— START OF Supplied records —

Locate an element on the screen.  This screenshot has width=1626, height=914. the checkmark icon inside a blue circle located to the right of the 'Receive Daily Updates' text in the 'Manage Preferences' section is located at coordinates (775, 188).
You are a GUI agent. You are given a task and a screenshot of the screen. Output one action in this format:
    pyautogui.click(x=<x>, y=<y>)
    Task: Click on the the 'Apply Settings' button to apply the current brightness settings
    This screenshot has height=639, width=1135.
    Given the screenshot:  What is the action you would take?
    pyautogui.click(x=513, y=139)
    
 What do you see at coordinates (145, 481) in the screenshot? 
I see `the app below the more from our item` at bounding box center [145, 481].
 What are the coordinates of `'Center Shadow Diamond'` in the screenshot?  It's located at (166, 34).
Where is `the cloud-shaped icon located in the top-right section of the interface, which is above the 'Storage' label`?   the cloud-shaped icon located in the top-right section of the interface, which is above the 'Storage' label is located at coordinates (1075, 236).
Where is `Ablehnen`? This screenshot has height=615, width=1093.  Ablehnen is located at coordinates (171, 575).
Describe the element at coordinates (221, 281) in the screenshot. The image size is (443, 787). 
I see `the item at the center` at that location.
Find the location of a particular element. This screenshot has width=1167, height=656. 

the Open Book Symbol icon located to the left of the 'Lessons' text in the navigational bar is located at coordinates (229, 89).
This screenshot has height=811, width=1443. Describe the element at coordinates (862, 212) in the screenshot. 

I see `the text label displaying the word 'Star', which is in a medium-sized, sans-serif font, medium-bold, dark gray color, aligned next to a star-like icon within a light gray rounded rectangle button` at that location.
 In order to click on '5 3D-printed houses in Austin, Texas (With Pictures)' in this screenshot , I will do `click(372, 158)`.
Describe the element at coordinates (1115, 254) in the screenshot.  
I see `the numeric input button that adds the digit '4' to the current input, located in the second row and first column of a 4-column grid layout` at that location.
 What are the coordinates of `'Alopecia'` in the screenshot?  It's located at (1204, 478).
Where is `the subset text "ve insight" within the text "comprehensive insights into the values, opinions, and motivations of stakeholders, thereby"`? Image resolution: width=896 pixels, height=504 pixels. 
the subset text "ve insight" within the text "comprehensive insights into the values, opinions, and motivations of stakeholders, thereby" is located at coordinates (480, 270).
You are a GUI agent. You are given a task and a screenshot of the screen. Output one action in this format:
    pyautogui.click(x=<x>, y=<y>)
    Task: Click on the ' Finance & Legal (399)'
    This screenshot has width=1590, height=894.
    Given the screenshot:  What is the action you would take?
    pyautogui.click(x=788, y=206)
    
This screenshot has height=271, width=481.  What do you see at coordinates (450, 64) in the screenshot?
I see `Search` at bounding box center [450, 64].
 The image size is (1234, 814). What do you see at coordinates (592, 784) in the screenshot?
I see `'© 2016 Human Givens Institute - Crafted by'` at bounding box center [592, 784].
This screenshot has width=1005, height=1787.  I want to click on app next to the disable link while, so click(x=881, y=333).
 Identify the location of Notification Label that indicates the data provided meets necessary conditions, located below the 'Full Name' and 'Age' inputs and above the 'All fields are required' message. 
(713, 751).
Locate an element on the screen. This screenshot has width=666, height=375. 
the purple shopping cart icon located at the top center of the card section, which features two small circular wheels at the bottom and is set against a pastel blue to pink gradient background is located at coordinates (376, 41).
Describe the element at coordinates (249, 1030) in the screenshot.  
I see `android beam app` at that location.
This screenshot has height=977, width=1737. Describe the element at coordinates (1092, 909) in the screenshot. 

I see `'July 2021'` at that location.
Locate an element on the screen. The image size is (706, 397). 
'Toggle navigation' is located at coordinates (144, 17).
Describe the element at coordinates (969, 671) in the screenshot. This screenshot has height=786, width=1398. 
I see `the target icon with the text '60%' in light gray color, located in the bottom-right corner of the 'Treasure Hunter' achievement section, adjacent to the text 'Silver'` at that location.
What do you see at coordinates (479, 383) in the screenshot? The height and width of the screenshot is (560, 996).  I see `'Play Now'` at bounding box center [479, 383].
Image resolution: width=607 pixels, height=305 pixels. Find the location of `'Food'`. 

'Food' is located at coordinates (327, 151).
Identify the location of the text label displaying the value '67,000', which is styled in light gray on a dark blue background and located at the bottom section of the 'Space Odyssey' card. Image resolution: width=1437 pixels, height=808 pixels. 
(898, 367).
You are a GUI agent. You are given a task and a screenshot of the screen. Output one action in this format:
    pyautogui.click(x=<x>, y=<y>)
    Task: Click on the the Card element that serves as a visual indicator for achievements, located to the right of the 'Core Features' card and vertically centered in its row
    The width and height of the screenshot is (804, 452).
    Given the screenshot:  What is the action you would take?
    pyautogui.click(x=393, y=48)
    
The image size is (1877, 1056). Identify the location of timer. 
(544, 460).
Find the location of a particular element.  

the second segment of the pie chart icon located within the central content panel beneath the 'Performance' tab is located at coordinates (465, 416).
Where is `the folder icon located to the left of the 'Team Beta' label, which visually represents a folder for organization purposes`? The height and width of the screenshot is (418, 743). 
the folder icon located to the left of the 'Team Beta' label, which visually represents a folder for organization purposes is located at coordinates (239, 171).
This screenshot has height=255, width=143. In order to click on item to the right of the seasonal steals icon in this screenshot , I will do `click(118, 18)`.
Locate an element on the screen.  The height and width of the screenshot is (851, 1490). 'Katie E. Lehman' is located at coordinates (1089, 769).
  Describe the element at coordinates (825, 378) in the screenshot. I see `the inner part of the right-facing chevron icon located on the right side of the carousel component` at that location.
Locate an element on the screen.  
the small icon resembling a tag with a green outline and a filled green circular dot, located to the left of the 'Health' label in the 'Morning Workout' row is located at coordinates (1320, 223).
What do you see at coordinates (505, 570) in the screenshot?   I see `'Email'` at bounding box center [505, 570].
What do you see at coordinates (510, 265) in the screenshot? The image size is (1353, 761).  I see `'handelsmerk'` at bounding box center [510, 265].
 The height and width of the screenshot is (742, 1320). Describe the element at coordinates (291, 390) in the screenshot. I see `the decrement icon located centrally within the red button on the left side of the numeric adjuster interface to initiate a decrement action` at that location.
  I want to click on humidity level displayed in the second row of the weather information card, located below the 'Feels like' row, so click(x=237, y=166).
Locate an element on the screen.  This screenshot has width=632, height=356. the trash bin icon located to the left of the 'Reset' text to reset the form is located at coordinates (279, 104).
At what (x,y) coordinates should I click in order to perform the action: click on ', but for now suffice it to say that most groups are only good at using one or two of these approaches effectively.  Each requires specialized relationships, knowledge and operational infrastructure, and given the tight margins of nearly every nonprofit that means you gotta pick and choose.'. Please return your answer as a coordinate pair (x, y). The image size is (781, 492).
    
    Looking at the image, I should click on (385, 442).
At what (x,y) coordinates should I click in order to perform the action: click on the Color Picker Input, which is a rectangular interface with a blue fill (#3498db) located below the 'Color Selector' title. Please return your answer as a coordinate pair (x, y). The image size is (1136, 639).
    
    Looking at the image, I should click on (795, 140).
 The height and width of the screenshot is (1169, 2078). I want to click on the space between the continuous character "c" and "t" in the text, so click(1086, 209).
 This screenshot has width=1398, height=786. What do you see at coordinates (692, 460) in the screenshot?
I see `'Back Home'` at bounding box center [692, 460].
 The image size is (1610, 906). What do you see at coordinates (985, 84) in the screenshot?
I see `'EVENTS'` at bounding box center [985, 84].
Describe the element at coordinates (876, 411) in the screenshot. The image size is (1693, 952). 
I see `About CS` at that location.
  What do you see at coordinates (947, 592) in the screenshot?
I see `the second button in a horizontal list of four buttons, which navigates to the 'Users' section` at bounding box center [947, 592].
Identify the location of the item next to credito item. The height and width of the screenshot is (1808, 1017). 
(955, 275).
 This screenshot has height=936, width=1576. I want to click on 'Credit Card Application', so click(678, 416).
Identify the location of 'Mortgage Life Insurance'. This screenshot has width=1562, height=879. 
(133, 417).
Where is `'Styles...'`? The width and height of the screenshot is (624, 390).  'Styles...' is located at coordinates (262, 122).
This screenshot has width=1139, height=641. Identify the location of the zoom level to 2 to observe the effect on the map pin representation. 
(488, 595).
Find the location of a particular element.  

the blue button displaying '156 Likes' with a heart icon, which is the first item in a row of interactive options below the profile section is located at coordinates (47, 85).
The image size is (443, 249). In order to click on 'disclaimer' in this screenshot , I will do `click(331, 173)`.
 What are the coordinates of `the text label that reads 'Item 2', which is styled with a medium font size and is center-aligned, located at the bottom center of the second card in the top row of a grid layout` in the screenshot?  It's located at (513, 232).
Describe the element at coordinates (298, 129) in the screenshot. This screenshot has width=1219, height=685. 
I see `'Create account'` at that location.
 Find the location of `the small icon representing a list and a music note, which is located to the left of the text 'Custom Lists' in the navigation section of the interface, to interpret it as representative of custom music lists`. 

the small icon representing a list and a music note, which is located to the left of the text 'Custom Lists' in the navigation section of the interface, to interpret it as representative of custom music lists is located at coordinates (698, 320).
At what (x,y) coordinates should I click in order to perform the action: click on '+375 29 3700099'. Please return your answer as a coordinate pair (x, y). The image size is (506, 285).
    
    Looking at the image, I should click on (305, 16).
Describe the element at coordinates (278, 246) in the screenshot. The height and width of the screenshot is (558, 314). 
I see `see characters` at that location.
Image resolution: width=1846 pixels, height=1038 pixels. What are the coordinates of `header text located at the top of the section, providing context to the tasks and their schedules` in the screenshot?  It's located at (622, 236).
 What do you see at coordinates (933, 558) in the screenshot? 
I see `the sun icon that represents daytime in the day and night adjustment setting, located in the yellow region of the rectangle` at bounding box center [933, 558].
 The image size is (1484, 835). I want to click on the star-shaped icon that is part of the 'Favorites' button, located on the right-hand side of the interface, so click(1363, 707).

— END OF Supplied records —

• _Problem statement_: Copy out the lines exactly as they appear, beginning with the line containing "at (166, 34)." and ending with the line containing "the Open Book".

• _Solution to this problem_:
 What are the coordinates of `'Center Shadow Diamond'` in the screenshot?  It's located at (166, 34).
Where is `the cloud-shaped icon located in the top-right section of the interface, which is above the 'Storage' label`?   the cloud-shaped icon located in the top-right section of the interface, which is above the 'Storage' label is located at coordinates (1075, 236).
Where is `Ablehnen`? This screenshot has height=615, width=1093.  Ablehnen is located at coordinates (171, 575).
Describe the element at coordinates (221, 281) in the screenshot. The image size is (443, 787). 
I see `the item at the center` at that location.
Find the location of a particular element. This screenshot has width=1167, height=656. 

the Open Book Symbol icon located to the left of the 'Lessons' text in the navigational bar is located at coordinates (229, 89).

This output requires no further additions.